VIRAL: The Malaysian Grab Rider Who Went Beyond the Call of Duty
Get your tissues ready…
It’s tough being a “delivery rider”: the heat and heavy rain, impatient customers, long hours, road dangers, being expected to smile and be courteous despite all that and then, being given the wrong information…
When Malaysian Grab user, Vijaya Kasinathan placed an order for dinner via the app a few weeks ago, she mistakenly selected the location of her office in Cheras, Kuala Lumpur when she was already comfortably at home in Puchong, Selangor some 25 kilometres away. Vijaya called the delivery rider, Azrul, to tell him about the blunder and asked him to keep the food for himself.
Azrul really could have called it a night, but he was worried that Vijaya would not have anything to eat and took it upon himself to send the meal to her home anyway. The journey from Cheras to Puchong isn’t the most pleasant nor quick one. But determined he was, and he arrived at Vijaya’s 40 minutes after the call, not expecting any further remuneration.
As Vijaya recounted in a Linkedin post two weeks after the incident, she was “bowled over” by the youth’s “courtesy and dedication”, and gave him a 100 ringgit tip inside an envelope. He left and went to the petrol station to fill up his tank, opened the envelope, and promptly returned to Vijaya’s to try and return the money, saying “What you have given me is too much”.
Vijaya insisted that he keep the money: “Listen son, no one can put a value to what you just did for me. Please accept this… go buy yourself something nice”.
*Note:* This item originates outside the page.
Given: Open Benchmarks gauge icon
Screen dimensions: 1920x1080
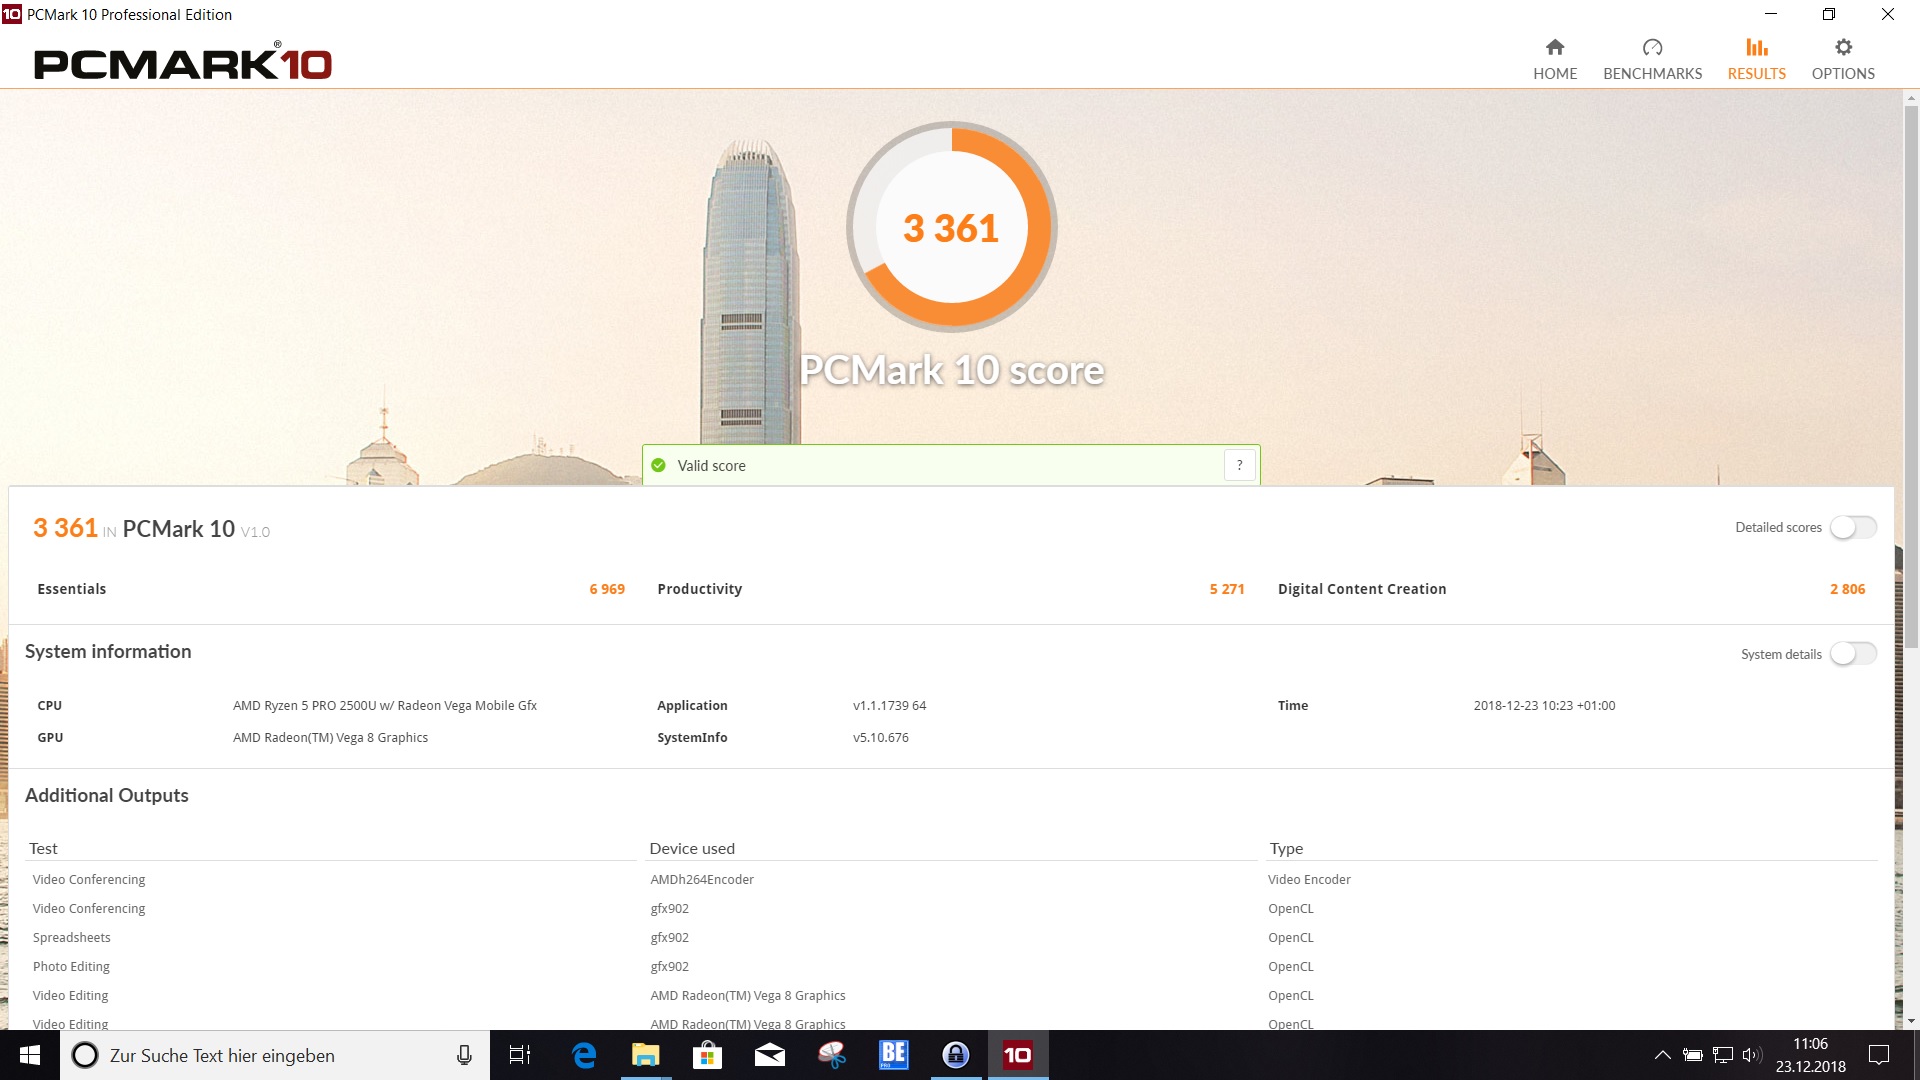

The Linkedin post has since gone viral, garnering over 19,400 likes, more than 780 comments and has been shared across social media platforms.
Since the start of lockdowns and the increasing reliance on delivery riders, there has been a growing sense of appreciation towards this segment of frontliners during the pandemic. In June of last year, after the country’s first lockdown, Grab revealed that users had given over RM2.4 million in tips to their drivers and riders via the tipping function on the app, a 75% increase compared to pre-MCO (Movement Control Order). Users in the Klang Valley area, where Cheras and Puchong are located, are the most frequent tippers, although the most generous tippers, based on the highest average tip per booking, live in Kuala Terengganu, a city on the East Coast of Peninsular Malaysia.
If you’re not from around here, you would appreciate the significance of this if you know that tipping is not a part of the local culture, and users already pay a sales and service tax for using Grab Food services, although this goes to the government and not the delivery rider. With our third lockdown starting today, hopefully, more of these “feel-good”, hope-filled stories will fill our news feed, rather than more misinformation about vaccines or apathetic CEOs in the face of disasters.